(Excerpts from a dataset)
____________________

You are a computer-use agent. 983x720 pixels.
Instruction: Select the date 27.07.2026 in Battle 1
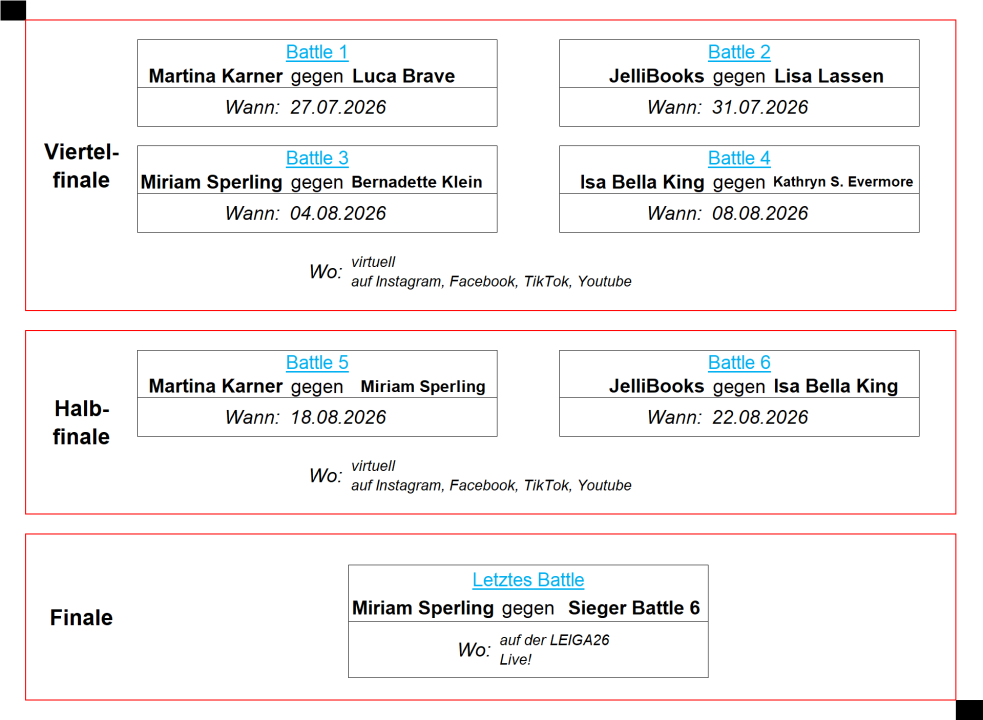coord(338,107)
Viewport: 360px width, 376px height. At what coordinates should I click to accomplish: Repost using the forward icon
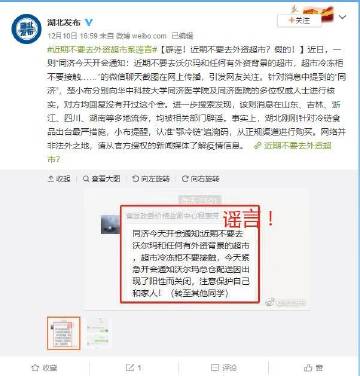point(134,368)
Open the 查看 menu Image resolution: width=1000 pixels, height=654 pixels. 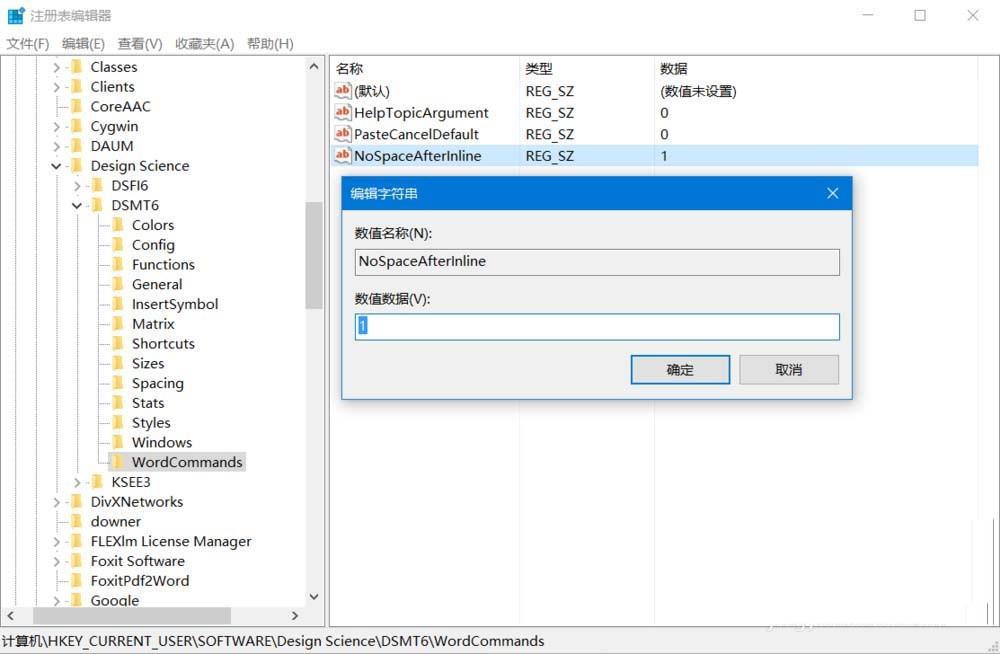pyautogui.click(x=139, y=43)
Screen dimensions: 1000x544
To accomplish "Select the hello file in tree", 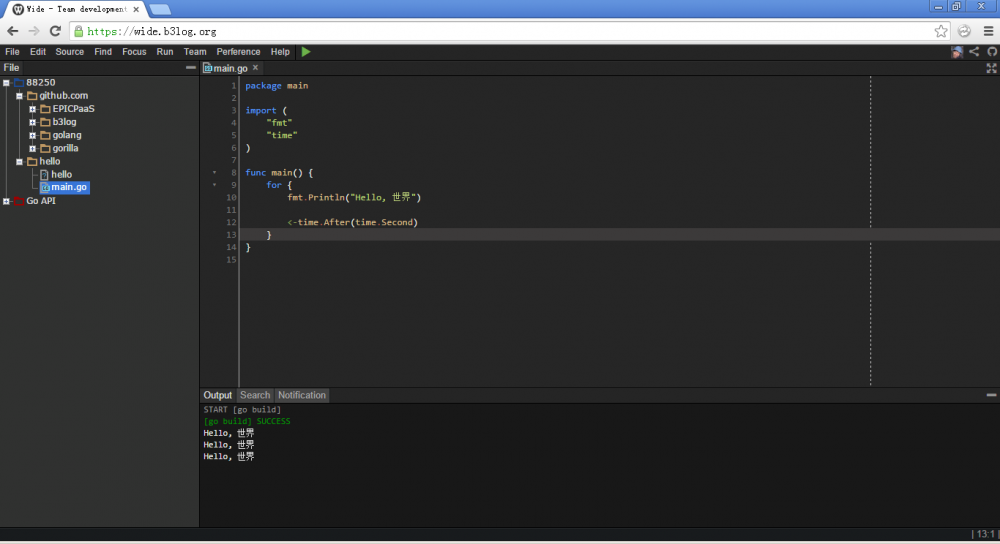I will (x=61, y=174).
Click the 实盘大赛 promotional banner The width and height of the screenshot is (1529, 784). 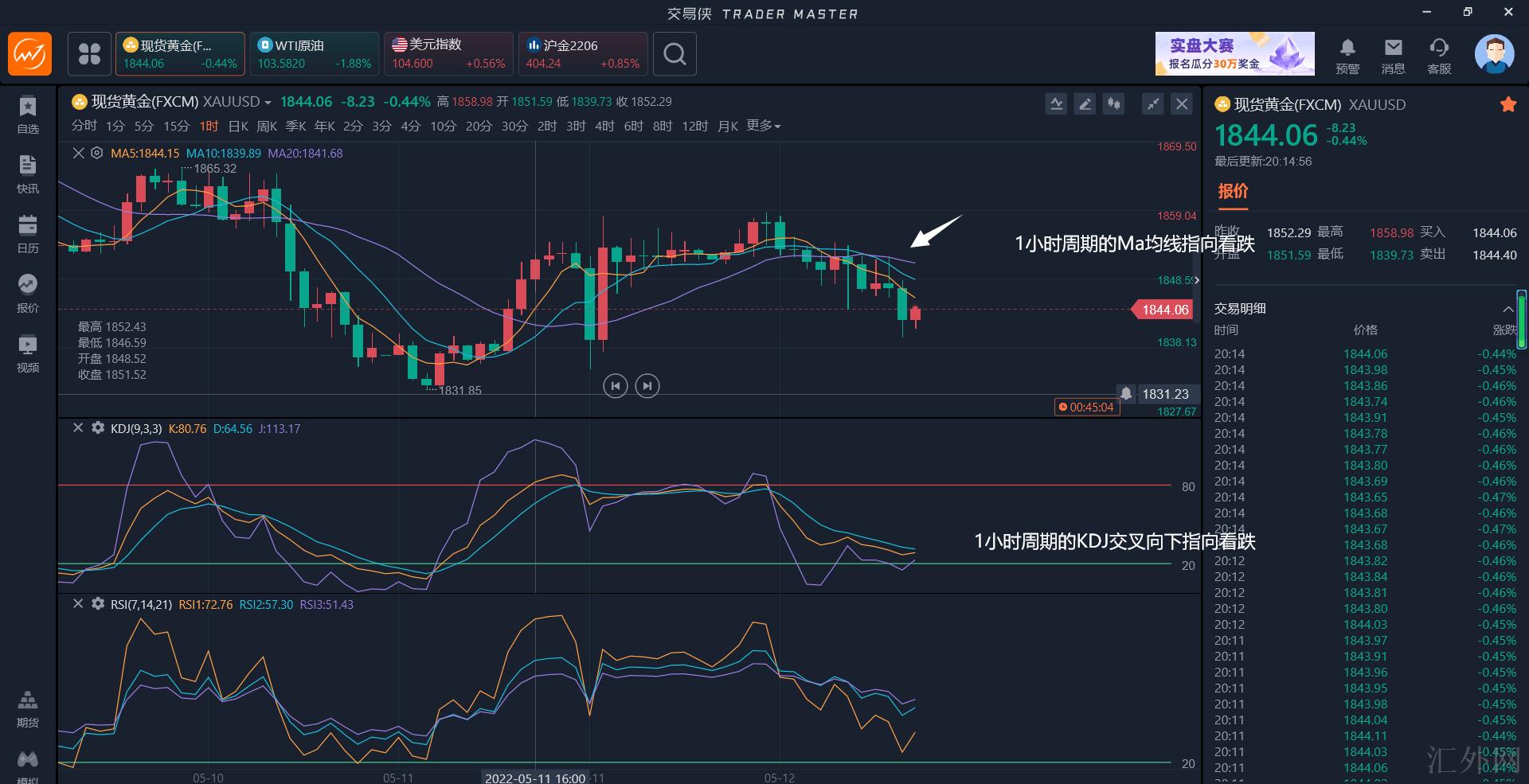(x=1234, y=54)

____________________

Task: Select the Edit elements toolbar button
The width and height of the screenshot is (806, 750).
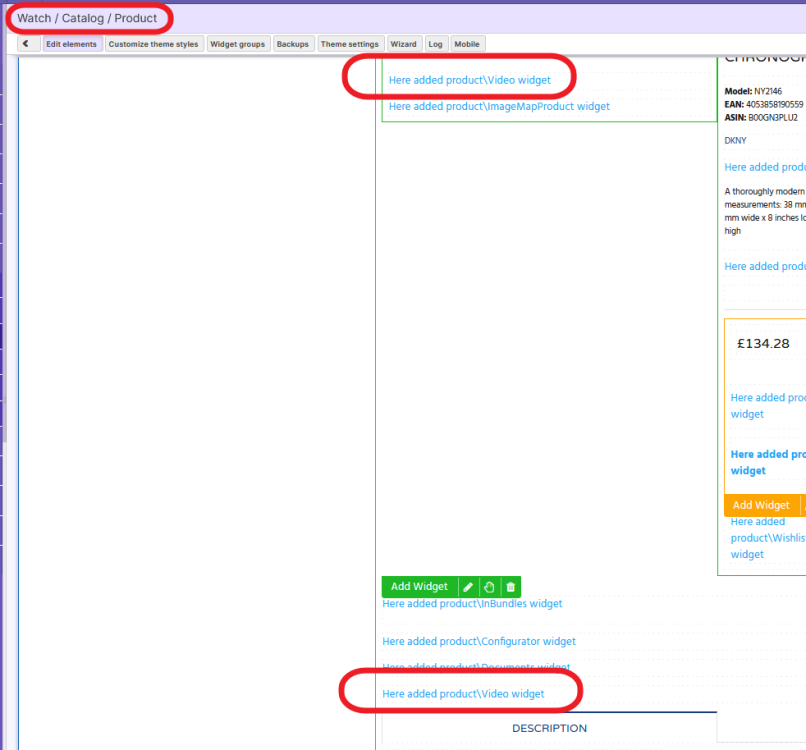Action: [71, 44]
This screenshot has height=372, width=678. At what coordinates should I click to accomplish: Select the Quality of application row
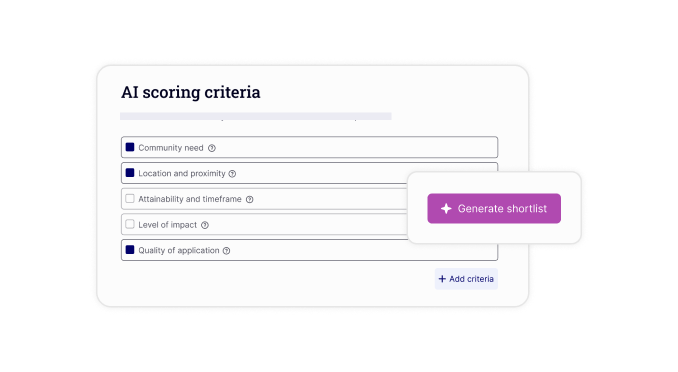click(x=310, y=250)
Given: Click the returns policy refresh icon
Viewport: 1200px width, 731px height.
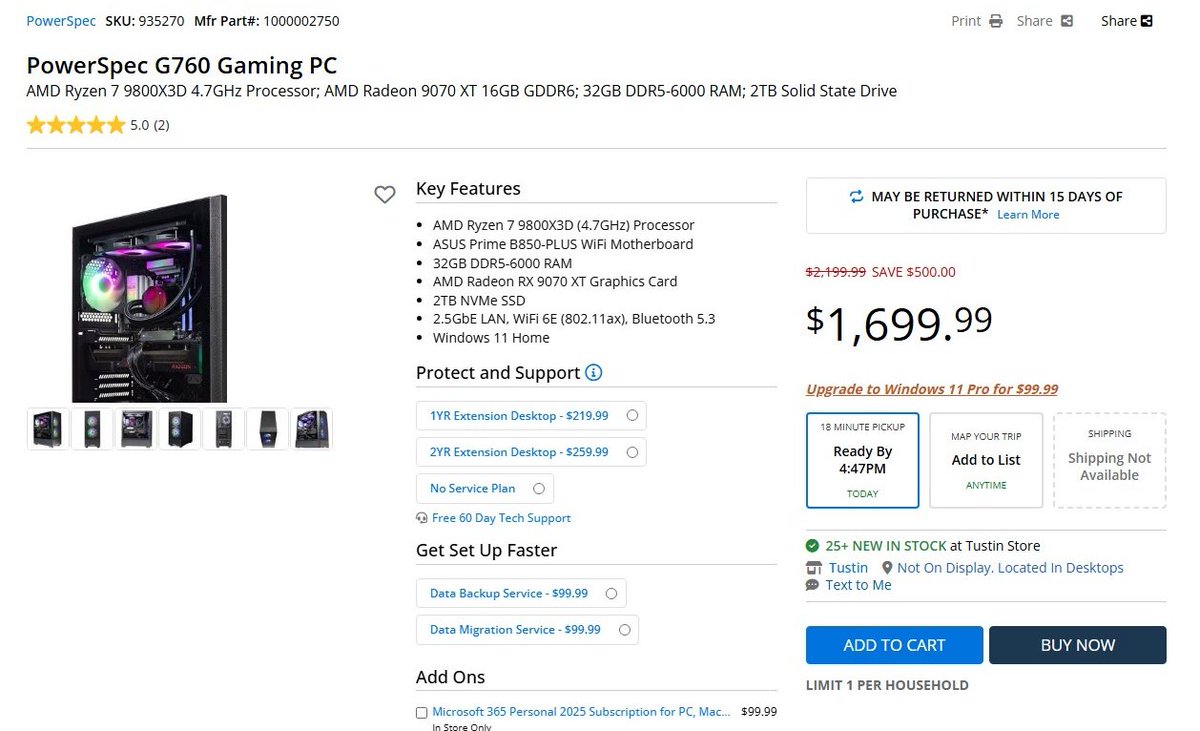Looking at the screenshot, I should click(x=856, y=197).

____________________

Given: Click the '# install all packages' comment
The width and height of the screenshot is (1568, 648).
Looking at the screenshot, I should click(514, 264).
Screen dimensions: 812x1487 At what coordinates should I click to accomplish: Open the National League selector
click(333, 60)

____________________

Exactly reproduce the lines above, starting at the one that contains "This screenshot has" and ending at the one that contains "Given: Click the returns policy refresh icon", both inclusive; leave the pictures out and add no other lines.

> Response to this task
This screenshot has height=372, width=678. At what coordinates should I click to accomplish: Select the Quality of application row
click(x=310, y=250)
Given: Click the returns policy refresh icon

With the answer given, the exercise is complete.